Hanging over all this is the audacious idea referred to above. In "Our Necessary Shadow", Tom Burns doubted psychiatry would even exist without Schizophrenia and Bipolar Disorder. Kinderman's most radical conclusion pushes that logic to it's ultimate conclusion. In a chapter on promoting health, he suggests that psychiatrists add little value to mental health beyond a general medical consulting role. In his breathless (and well thought out) penultimate chapter he even insinuates that we could save considerable expenditure if our mental health system did without them altogether.
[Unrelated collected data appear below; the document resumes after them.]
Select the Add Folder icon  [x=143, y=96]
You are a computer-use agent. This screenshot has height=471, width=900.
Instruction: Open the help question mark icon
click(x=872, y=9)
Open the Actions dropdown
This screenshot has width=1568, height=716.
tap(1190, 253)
While it has often occurred to me that other professionals could perform many of the legal and leadership roles currently undertaken by psychiatrists, to argue they are entirely redundant relies on the acceptance of a conclusion that Kinderman has already taken for granted. Namely, that the field currently denoted by those two headline diagnoses is one devoid of anything resembling an illness or disorder. I am considerably more agnostic than Kinderman on this score, so while I have to credit him for such an invigorating interrogation of the “value added” of psychiatrists, I don’t think the argument has been won. Further, even if you do accept such a premise, the expertise required to distinguish "organic" psychiatric presentations from "functional" ones (yes this is something like a dualism, but it's really just a loose way of talking: think of the distinction between a drug induced psychosis and a psychosis whose causal factors are more diffuse) is not something psychologists are trained to develop.

This is a rip-roaring book; readable and broadly constructive. Like the broader debate of which it is a part, it succeeds where it is most surprising and lets down where it is most predictable.